Tomber ensemble, voilà ce que signifie coïncidence. Deux choses que tout sépare se lie et cela donne du sens. Est-ce un ordre si discret qu’on l’imputerait aux voies de la Providence ? Ou alors est-ce totalement contingent, c’est-à-dire qui peut ou ne peut pas advenir ?
Épicure a une théorie atomiste, les atomes errent dans le vide et, par quelques manières, s’agrègent ce qui lui permet d’expliquer tout le hasard du monde. Un hasard qui était pour lui une forme de liberté, d’autodétermination dans un monde autrement déterministe. Cette synchronicité prend chez Jung un lien significatif entre des événements sans lien causal. En effet, il est habituel de penser que les faits ont toujours une cause, si ténue soit celle-ci ; mais pas pour Jung.
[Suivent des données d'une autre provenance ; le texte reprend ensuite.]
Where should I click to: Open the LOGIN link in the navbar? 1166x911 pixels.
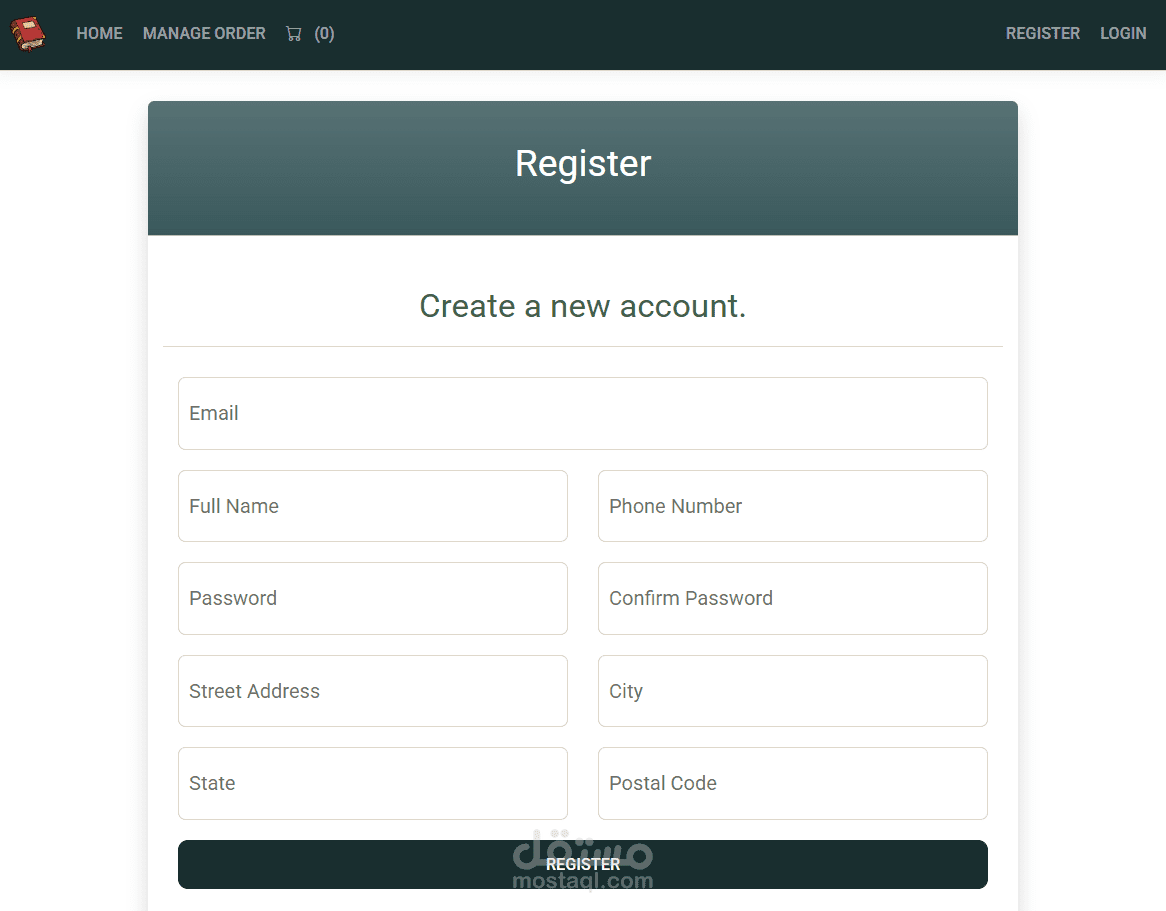click(x=1123, y=34)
Alors, la coïncidence est-elle un pur hasard ou, apparemment du moins, une nécessité ? En tant qu’autrice et auteur, la question que nous devrions nous poser est de connaître jusqu’à quel point nous pouvons espérer de la suspension du jugement de notre lecteur/spectateur avant que notre récit ne perde toute crédibilité.
Paul Auster
Appuyons-nous sur cet auteur, chantre de la coïncidence narrative. C’est une technique narrative qui permet à des événements improbables de se succéder et d’avoir du sens dans le récit. On n’accumule pas du hasard, on structure le récit avec du hasard. Et c’est précisément cela qu’Alejandro González Iñárritu fait avec Babel (2006). Ce film dit choral nous conte plusieurs récits dans des lieux différents du globe et seulement liés entre eux par un événement tragique.
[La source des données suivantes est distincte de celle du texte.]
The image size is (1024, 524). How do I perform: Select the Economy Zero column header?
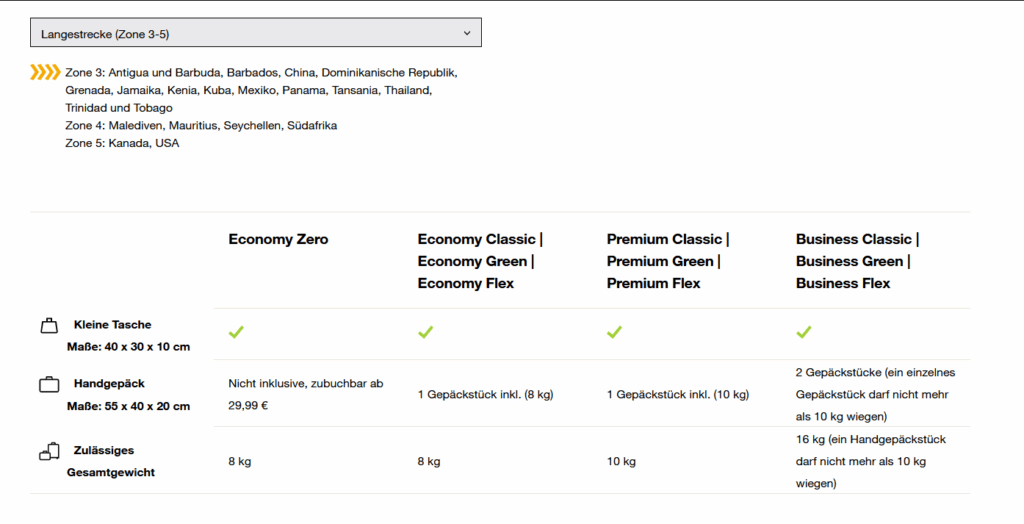coord(278,239)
La véritable question est : mais quelle est donc la nature du réel ? Que percevons-nous ? Et les interrogations ne cessent : existent-ils d’autres formes de réalités au-delà de ce que nos sens nous renvoient ? Peut-être spirituelles ? Merleau-Ponty ne se contentait pas des impressions sensorielles comme moyen de connaître ce qui nous entoure : il y a une interaction entre nous et le monde ou dit autrement une expérience de notre présence au monde. Et pour Bergson, nous connaissons une expérience subjective et continue du temps qu’il nomma durée et tablait sur l’intuition pour nous permettre de saisir la réalité.
Lorsqu’on crée un incident déclencheur, faut-il vraiment y chercher une cause ? Il n’y a réellement aucune raison de croire que pour advenir, une rencontre devrait être raisonnée. Dans l’écriture d’une fiction, il y a probablement une nécessité à ce qu’un événement vienne bouleverser le monde ordinaire du héros ou de l’héroïne, mais la rencontre peut sembler tout à fait fortuite.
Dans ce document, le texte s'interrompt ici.